例：古いモバイルが残る中で新しいフィールドを追加する

あなたは注文アプリを運営しており、新しいビジネスルールで必須となる delivery_window が必要です。問題は古いiOS/Androidビルドがまだ使われており、その間はこのフィールドを送らないことです。もしすぐにこの列を必須にすると古いクライアントが失敗します。

安全な手順：

• フェーズ1：その列をNULL許容で追加し、制約を付けない。既存の読み書きは変更しない。
• フェーズ2：デュアルライト。新しいクライアント（またはバックエンド）が新フィールドを書き、古いクライアントはNULLのまま動く。
• フェーズ3：バックフィル。既存行に対して delivery_window を推測ルール（配送方法から推定する、あるいは顧客が編集するまで "anytime" をデフォルトにする）で埋める。
• フェーズ4：読み取りを切り替える。APIとUIはまず delivery_window を参照し、欠けている場合は推測値にフォールバックする。
• フェーズ5：後で強制する。採用とバックフィルが完了したら NOT NULL を追加しフォールバックを削除する。

各フェーズ中にユーザーが感じる影響はほとんどなく（それが目的です）：

• 古いモバイルの利用者もAPIが欠落を拒否しないため注文できる。
• 新しいモバイル利用者は新しいフィールドを見て選択を保存できる。
• サポートや運用はフィールドが徐々に埋まっていくのを確認でき、突然の欠損は起きない。

各ステップの簡単な監視ゲート：新規注文における delivery_window が非NULLである割合を追い、一定期間安定して高く、"missing field" のバリデーションエラーがほぼゼロであれば、バックフィルから制約適用へ移る判断材料になります。

次のステップ：繰り返し使えるマイグレーションプレイブックを作る

一度きりの慎重なロールアウトは戦略になりません。スキーマ変更を定例にしてください：同じ手順、同じ命名、同じ承認フロー。そうすれば次の加算的変更も忙しい状況やクライアントが混在していても平常運転で済みます。

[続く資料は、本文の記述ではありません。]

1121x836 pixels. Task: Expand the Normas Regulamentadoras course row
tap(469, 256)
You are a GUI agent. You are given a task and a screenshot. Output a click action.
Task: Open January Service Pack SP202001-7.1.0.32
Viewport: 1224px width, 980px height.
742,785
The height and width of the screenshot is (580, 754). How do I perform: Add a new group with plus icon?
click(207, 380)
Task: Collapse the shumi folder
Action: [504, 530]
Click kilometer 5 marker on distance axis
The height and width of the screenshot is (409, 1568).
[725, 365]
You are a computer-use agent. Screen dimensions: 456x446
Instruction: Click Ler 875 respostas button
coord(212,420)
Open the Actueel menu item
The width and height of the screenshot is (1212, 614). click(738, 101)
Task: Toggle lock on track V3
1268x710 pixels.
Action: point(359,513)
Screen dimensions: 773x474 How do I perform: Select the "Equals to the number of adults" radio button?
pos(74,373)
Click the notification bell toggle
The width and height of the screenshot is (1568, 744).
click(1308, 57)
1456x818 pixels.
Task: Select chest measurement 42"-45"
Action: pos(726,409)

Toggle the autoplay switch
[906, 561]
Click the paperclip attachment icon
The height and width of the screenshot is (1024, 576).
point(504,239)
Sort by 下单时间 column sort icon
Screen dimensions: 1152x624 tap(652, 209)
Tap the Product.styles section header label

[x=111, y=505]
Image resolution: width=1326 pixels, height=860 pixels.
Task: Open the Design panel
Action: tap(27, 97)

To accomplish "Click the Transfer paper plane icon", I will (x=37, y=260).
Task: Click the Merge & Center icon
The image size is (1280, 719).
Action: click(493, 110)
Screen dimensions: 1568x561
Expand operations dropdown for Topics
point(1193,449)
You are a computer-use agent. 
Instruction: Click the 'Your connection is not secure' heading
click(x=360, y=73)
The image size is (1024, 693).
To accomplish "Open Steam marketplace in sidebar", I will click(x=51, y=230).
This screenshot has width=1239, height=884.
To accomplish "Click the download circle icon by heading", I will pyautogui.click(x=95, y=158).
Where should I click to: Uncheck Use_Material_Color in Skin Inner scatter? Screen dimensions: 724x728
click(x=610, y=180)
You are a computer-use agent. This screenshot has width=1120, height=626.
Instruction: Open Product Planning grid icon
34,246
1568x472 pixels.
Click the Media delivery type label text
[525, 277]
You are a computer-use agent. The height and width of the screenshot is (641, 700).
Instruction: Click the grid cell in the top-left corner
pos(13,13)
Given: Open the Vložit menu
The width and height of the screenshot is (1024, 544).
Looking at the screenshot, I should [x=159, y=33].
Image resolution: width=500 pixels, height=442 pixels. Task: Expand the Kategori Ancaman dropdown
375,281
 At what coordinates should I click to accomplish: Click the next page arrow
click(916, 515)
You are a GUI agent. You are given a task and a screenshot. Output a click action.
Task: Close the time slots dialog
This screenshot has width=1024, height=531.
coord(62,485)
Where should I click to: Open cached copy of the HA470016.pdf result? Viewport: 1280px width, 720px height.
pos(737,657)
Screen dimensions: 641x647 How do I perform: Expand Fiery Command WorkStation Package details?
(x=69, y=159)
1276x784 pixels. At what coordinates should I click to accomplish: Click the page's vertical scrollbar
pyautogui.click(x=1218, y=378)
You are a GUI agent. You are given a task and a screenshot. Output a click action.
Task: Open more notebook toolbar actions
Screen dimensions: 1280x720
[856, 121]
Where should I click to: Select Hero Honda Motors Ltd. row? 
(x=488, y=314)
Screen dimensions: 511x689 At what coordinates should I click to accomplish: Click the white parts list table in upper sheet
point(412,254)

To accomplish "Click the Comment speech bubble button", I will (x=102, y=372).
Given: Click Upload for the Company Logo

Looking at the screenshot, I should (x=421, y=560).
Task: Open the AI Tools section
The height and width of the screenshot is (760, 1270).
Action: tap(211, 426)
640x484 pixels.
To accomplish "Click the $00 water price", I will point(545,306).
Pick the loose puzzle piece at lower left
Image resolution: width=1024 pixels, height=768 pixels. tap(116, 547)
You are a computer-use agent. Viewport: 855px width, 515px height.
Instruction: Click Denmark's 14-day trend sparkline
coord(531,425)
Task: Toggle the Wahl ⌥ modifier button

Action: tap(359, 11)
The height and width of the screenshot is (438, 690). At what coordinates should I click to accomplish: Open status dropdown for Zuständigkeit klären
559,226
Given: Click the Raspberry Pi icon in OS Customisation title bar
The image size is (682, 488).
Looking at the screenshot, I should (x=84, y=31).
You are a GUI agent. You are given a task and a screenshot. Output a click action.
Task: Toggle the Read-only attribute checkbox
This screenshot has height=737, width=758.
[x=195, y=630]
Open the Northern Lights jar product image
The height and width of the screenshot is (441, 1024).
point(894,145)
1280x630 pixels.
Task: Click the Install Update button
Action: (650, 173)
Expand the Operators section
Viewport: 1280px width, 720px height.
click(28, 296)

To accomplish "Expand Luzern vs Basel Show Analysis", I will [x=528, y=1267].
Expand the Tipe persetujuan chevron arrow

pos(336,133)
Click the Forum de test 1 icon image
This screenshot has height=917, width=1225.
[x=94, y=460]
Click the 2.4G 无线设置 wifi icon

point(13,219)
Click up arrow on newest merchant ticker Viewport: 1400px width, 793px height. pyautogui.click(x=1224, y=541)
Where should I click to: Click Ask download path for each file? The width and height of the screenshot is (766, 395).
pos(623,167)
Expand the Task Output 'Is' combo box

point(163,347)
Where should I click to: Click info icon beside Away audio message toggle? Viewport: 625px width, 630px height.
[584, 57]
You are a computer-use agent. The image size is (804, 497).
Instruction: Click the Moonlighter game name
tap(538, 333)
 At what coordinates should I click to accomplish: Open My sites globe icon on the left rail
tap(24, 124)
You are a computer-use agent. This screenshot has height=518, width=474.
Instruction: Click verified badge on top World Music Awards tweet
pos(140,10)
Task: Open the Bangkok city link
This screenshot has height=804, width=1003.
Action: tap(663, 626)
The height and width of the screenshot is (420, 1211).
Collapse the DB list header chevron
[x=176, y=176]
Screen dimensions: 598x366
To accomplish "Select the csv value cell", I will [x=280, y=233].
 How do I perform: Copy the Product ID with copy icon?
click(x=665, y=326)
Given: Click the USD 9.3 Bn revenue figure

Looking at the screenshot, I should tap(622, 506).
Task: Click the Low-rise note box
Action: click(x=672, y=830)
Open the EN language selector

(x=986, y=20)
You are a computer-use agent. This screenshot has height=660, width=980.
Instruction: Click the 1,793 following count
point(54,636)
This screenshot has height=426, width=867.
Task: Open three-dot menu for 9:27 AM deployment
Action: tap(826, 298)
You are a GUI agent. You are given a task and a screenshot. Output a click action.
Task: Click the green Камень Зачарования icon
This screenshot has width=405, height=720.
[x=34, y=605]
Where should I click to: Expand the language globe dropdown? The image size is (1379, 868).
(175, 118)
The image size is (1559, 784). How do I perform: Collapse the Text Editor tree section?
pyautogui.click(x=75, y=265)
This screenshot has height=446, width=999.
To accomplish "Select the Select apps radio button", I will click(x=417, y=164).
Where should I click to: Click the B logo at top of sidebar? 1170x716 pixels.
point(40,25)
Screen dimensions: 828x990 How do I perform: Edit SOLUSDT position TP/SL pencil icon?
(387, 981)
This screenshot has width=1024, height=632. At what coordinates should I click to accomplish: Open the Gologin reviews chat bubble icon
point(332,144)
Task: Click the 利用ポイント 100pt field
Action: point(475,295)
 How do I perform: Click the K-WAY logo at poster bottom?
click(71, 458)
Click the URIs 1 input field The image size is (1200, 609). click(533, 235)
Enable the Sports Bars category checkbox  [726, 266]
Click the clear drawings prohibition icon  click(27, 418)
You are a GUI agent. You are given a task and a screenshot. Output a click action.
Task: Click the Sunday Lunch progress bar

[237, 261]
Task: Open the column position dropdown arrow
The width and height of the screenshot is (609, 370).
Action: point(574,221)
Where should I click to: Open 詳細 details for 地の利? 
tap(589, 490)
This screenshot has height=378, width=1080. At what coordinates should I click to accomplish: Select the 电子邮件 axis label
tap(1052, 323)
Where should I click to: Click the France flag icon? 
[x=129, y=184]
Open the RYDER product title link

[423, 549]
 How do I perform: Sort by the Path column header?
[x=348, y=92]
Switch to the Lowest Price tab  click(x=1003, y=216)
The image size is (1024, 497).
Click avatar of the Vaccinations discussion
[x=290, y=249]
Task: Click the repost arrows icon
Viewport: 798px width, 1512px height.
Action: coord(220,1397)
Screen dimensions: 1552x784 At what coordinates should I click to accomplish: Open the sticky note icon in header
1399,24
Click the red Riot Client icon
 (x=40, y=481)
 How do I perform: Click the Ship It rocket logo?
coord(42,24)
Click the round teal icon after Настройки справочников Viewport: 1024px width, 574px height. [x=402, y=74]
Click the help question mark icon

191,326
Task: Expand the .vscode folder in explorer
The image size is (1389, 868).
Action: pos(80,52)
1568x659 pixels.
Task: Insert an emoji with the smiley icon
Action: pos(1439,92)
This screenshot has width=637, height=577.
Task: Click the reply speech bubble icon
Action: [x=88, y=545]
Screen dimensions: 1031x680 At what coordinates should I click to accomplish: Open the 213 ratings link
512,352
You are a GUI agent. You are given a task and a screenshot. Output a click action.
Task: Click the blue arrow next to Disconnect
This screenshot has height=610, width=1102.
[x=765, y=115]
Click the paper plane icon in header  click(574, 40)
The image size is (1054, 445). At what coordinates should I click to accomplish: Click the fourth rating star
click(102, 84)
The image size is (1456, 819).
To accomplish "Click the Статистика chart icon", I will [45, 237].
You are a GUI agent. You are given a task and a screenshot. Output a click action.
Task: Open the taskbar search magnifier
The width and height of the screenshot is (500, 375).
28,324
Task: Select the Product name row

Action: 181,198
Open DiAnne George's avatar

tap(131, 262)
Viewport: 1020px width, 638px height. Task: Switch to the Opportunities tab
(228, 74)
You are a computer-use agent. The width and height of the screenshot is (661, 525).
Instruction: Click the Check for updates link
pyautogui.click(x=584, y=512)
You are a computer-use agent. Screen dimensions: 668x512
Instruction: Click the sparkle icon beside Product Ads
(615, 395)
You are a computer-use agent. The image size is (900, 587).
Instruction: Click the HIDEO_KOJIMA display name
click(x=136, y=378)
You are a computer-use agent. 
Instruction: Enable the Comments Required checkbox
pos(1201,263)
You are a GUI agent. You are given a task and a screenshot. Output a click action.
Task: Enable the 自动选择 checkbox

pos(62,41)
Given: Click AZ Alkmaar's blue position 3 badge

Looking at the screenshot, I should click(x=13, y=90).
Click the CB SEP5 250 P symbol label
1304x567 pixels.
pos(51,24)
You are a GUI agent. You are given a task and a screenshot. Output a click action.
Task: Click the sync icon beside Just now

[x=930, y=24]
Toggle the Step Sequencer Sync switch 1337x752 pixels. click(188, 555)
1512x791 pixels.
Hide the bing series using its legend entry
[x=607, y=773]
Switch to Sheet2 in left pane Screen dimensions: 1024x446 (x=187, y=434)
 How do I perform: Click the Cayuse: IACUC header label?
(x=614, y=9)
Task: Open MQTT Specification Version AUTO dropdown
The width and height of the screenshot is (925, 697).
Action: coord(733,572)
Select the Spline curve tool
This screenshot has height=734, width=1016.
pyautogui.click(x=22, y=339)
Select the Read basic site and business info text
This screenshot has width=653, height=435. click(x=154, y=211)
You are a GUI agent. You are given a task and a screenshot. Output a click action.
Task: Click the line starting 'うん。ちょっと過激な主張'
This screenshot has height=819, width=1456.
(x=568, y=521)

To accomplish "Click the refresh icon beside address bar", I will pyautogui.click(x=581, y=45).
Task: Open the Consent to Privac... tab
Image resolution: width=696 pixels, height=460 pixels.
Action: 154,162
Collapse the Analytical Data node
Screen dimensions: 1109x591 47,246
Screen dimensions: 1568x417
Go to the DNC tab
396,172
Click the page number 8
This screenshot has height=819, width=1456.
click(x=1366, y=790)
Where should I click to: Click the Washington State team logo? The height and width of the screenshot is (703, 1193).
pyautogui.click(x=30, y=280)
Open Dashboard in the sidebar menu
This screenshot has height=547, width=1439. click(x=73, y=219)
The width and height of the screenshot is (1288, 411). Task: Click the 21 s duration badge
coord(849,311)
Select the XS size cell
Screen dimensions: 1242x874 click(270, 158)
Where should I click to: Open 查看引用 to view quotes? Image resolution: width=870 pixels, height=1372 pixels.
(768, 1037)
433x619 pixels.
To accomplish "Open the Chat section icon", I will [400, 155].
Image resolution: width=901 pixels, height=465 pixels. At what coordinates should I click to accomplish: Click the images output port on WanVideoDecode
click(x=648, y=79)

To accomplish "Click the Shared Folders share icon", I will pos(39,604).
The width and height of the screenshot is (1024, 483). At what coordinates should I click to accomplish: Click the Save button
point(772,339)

プレイブックは短く保ってください。何を追加するか、どう安全に出すか、いつ古い部分を削除するかに答えられるべきです。

簡単なテンプレート：

• 追加のみ（新しい列/テーブル/インデックス、オプショナルなAPIフィールド）。
• 古い形と新しい形の両方を読めるコードを出す。
• 小さなバッチでバックフィルし、完了の明確な合図を持つ。
• 挙動の切り替えはフラグや設定で行い、再デプロイに頼らない。
• 古いフィールドやエンドポイントはカットオフ日と確認を経てのみ削除する。

まず危険度の低いテーブル（新しい任意のステータス、メモ欄など）でフルプレイブックを試し、加算的変更→バックフィル→混在バージョンでの動作→クリーンアップの流れを通してみてください。この練習で監視、バッチ処理、コミュニケーションの穴が露呈します。

長期的な混乱を防ぐ習慣："後で削除する" 項目を実際の作業として追跡すること。臨時の列や互換コード、デュアルライトのチケットを直ちに作り、担当者と期限を設定しておく。リリースドキュメントに小さな「互換性負債」メモを残して可視化しておくと忘れにくくなります。

AppMasterで構築する場合、再生成を安全プロセスの一部として扱えます：加算的なスキーマをモデル化し、移行中は旧フィールドと新フィールドの両方を扱うようビジネスロジックを更新し、再生成してソースコードを整えることで要件の変化に合わせてクリーンに保てます。AppMaster (appmaster.io) はこの種の反復的で段階的なデリバリースタイルを想定して設計されています。

目標は完璧さではなく再現性です。すべてのマイグレーションに計画、計測、撤退手順があり、そうすればどの変更も平穏に進められます。